Listen to my conversation with Andy. (And Patreon supporters can listen ad-free.)
What I'm Reading
I've been rereading the comic book Transmetropolitan (Amazon | Bookshop.org) The last time was probably 20 years ago, and I don't know that I ever read the whole thing. When I was reading it, I'd have called it my favorite comic book ever. Rereading it, I still feel the same. Transmetropolitan is a story of cyberpunk journalism, political activism, and why cities are the greatest places on earth. This is the comic that launched a thousand (probably more) blogging and journalism careers, because it's a story of how telling a good story, both true and compelling, can change the world. A lot of it is frightfully prescient, both in its exploration of the cultural impacts of technologies, and in its understanding of where politics is headed. But it also, in retrospect, comes off as naive about utility of a scandalous story to bring down the powerful. Transmetropolitan's writer has turned out to be a pretty wretched guy, but death of the author it—or just get it from your local library—and read it anyway. It's very good.
I'm about two-thirds of the way through science and tech journalist Adam Becker's More Everything Forever: AI Overlords, Space Empires, and Silicon Valley's Crusade to Control the Fate of Humanity (Amazon | Bookshop.org).
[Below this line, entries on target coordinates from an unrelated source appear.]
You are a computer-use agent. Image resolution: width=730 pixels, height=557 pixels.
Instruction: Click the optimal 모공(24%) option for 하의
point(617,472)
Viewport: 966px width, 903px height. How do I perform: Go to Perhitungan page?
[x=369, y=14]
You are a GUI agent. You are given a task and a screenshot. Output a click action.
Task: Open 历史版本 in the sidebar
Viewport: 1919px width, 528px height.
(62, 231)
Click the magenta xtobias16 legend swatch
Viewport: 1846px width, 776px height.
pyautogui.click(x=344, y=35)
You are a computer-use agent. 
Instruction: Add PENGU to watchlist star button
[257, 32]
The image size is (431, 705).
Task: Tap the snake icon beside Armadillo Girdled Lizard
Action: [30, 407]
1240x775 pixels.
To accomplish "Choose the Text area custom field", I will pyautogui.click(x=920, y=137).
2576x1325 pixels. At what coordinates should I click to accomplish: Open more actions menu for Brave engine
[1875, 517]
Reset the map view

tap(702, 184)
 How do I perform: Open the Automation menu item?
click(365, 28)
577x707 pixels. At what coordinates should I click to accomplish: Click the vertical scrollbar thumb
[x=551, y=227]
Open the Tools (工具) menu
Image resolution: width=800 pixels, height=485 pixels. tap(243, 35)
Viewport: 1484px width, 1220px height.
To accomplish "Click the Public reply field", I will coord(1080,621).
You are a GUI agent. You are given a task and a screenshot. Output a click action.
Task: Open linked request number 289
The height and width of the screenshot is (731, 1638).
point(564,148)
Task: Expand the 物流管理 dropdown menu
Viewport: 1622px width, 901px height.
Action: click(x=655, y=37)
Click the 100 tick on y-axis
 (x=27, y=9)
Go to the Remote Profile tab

It tells the story of the less reputable corners of the Effective Altruism community, the (many) disreputable corners of the rationalist community, and the strain of reactionary racism that runs through too much of Silicon Valley VC and founder culture. I still prefer Elizabeth Sandifer's brilliant Neoreaction a Basilisk (Amazon | Bookshop.org) as a deep dive into the philosophies motivating this weird intellectual world—mostly on account of its philosophical depth and Sandifer's dazzling prose—but for people want something a little less heady and more like a long-form magazine article in its easy-going-down-ness, More Everything Forever is (so far, at least) top-notch.
Upcoming on ReImagining Liberty
Next week, I'm recording with Ted Underwood, a professor of English and information sciences at the University of Illinois. We'll be discussing a new essay he published on how AI technologies can help us better map and understand cultures and cultural differences. It includes this intriguing—and very ReImagining Liberty—argument about how, if they can play this role, they can potentially boost pluralism. (And, in line with the philosophy of liberalism I've developed on the show, liberalism along with it.)
“A new ability to map and explore different modes of reasoning” may initially sound less useful than a super-intelligence that just produces the right answer to our problems. And, look, I’m not suggesting that mapping culture is the only upside of AI. Drug discovery sounds great too! But if you believe human conflict is our most important and durable problem, then a technology that could improve human self-understanding might eventually outweigh a million new drugs.
I don’t mean that language models will eliminate conflict. I said above that conflict is a load-bearing part of society. And language models are likely to be used as ideological weapons—just as pamphlets were, after printing made them possible. But an ideological weapon that can be quizzed and compared to other ideologies implies a level of putting-cards-on-the-table beyond what we often get in practice now. There is at least a chance, as we have seen with Grok, that people who try to lie with an interactive model will end up exposing their own dishonest habits of thought.